On his web site, Castro doesn’t tout the number of hotels being built under his watch.

He boasts of efforts that “have spurred plans for the construction of more than 2,400 housing units in the center city by 2014.”

Yet it is controversies over new hotels that dominated the front page this week.

One regards the proposed hotel over the old Joske’s building with a 26-story tower looming over the Alamo. 

A major impact would be to increase the percentage of visitors who exclaim, “It’s so tiny!” from the current 96 percent up to 98 percent.

The other controversy, possibly even more important, involves the redevelopment of HemisFair Park.

The master plan is not aimed at visitors.

It returns part of the land to what it was before HemisFair – a neighborhood.

It also provides for retail and work space and for a variety of parks.

State Rep. Mike Villareal carried a bill in the Legislature at the request of the city-appointed HemisFair Park Area Redevelopment Corp.

The corporation wanted to release the HemisFair redevelopment process from a law that requires that any removal of parkland must be approved by voters.

The HemisFair plan calls for some areas now designated as parks to be used for other purposes, while other parks would be created from land not now designated.

The redevelopment team, reasonably, doesn’t want to have to seek voter approval on a piecemeal basis through several elections.

Villareal put into the bill two provisions.

One was that the total park acreage had to increase.

The other was that no hotels would be a part of the redevelopment.

Andres Andujar, CEO of the nonprofit, argued that a “boutique hotel” could fit elegantly into a residential street.

It would provide both revenue for other park needs and people on the street at night, which is good for any urban neighborhood.

Rather than fight the powerful hotel lobby, Villareal agreed to allow a hotel, but limited it to 400,000 square feet.

But over in the other house, Sen.

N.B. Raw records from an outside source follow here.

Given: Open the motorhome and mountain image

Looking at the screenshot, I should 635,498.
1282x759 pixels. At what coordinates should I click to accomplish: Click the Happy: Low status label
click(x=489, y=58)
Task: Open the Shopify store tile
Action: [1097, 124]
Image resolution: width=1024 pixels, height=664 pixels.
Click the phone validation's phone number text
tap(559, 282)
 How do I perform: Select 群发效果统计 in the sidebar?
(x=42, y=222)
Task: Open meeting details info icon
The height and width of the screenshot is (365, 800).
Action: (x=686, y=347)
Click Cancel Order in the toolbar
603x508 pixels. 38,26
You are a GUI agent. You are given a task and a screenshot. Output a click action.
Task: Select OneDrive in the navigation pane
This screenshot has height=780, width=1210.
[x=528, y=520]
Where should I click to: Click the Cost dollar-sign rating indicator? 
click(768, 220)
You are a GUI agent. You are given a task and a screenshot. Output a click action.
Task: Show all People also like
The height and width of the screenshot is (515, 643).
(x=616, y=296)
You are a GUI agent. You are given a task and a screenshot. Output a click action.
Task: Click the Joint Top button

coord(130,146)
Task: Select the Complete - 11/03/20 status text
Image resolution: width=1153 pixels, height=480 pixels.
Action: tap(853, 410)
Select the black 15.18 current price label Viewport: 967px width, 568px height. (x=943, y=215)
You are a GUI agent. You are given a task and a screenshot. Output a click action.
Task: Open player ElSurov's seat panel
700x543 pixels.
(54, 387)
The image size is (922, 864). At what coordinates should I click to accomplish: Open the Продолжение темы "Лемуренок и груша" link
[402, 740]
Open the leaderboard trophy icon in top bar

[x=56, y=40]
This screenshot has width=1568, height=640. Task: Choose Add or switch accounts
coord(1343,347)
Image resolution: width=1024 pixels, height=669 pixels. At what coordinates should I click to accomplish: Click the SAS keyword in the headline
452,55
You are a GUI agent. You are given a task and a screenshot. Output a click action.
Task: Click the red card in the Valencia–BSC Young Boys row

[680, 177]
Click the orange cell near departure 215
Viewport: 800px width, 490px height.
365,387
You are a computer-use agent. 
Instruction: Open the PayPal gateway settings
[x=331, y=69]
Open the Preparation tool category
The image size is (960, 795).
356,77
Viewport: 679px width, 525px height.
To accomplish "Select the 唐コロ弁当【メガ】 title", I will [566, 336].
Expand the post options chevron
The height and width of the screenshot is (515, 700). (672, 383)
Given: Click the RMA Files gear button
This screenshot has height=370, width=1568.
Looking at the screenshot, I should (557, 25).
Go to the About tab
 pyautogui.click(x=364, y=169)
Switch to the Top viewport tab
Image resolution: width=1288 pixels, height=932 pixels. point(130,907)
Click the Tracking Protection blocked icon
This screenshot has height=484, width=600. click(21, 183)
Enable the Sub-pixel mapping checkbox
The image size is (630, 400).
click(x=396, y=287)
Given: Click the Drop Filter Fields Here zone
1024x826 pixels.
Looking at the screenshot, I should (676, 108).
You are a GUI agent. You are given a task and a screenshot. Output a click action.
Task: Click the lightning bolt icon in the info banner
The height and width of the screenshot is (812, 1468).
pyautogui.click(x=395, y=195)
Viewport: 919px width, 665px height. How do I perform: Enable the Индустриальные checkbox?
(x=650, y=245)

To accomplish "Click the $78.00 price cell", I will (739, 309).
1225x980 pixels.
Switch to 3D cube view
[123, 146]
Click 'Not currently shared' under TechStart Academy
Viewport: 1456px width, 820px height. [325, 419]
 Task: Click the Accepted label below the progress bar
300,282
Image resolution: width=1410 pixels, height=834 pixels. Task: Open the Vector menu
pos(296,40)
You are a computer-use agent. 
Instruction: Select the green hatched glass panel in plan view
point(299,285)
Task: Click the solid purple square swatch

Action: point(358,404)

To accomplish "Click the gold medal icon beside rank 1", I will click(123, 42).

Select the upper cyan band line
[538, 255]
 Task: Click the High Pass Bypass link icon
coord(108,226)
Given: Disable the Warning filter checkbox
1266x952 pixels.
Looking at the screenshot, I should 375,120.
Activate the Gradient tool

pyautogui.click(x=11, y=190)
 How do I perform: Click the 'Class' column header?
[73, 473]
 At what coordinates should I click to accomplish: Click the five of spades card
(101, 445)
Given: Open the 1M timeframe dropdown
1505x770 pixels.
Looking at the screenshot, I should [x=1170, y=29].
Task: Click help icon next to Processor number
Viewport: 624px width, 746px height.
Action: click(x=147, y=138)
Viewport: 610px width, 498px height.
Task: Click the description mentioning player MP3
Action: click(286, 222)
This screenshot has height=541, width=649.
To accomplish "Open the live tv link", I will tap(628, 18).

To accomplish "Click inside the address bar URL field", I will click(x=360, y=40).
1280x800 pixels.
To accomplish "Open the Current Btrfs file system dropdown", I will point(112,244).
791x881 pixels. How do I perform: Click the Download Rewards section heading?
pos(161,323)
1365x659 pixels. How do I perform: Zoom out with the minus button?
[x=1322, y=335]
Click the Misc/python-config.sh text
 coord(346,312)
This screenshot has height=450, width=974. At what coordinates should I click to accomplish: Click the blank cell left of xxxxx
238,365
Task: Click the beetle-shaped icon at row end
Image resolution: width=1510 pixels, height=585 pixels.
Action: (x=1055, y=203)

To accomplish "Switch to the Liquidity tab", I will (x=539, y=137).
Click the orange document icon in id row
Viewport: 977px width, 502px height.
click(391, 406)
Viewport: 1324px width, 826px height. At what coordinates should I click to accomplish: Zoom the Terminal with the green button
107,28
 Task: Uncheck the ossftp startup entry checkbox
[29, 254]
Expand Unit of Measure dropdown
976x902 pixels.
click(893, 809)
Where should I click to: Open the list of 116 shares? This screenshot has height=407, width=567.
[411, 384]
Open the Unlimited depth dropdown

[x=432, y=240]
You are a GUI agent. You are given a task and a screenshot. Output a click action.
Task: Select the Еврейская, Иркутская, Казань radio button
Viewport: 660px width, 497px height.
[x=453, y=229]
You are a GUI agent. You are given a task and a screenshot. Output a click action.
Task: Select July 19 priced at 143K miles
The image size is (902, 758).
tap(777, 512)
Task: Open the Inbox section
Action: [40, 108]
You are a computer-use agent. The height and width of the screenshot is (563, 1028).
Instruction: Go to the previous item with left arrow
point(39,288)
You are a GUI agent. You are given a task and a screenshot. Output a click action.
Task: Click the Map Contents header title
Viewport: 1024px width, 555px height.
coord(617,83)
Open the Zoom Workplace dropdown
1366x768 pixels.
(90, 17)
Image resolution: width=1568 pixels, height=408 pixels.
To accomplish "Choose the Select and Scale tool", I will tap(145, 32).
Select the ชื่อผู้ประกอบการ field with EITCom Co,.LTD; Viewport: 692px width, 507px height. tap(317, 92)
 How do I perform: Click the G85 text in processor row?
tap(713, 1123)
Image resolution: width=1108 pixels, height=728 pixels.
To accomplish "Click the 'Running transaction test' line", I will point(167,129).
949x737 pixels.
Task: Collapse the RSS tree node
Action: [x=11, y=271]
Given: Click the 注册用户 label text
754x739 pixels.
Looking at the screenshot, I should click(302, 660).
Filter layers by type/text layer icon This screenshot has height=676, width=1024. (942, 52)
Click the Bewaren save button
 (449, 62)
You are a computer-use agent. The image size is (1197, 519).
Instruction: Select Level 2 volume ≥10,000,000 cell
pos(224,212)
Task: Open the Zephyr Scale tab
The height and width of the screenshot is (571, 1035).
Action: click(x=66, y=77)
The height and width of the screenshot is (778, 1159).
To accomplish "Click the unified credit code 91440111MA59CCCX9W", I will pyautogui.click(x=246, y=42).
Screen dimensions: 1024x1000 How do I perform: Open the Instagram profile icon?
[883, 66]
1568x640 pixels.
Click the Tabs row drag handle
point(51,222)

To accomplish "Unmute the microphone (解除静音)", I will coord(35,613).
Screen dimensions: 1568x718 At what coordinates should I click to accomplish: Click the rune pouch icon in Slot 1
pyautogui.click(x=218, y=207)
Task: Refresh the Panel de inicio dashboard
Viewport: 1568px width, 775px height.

Leticia Van de Putte inserted language that would include in that figure only rooms, hallways adjacent to rooms, and lobbies.

Not included would be meeting rooms, ballrooms, restaurants and parking.

The “boutique hotel” could now become a convention hotel – the fifth within two blocks of HemisFair’s massive convention center.

The change was, according to the Express-News, engineered by David Zachry, CEO of the powerful Zachry Corp.

As of now, the bill is still in play.

The byzantine rules of the Legislature mean no bill is buried until the politicians go home.

But those rules also make it easier to kill a bill than to pass one.

If the efforts by Zachry and the politicians who are supporting his interests lead to the death of the bill, it could be at considerable cost.

The credibility of Andujar and his board has been put into jeopardy.

I found Andujar very persuasive on the “boutique hotel,” as did leaders of the San Antonio Conservation Society.

But if he and his board have to go to the voters for approval of transforming HemisFair Park, they face an uphill battle.

Having remained silent regarding the shenanigans at the Legislature, they appear complicit.

How will they then convince us that the huge investment isn’t just another boon for San Antonio’s booming tourism industry?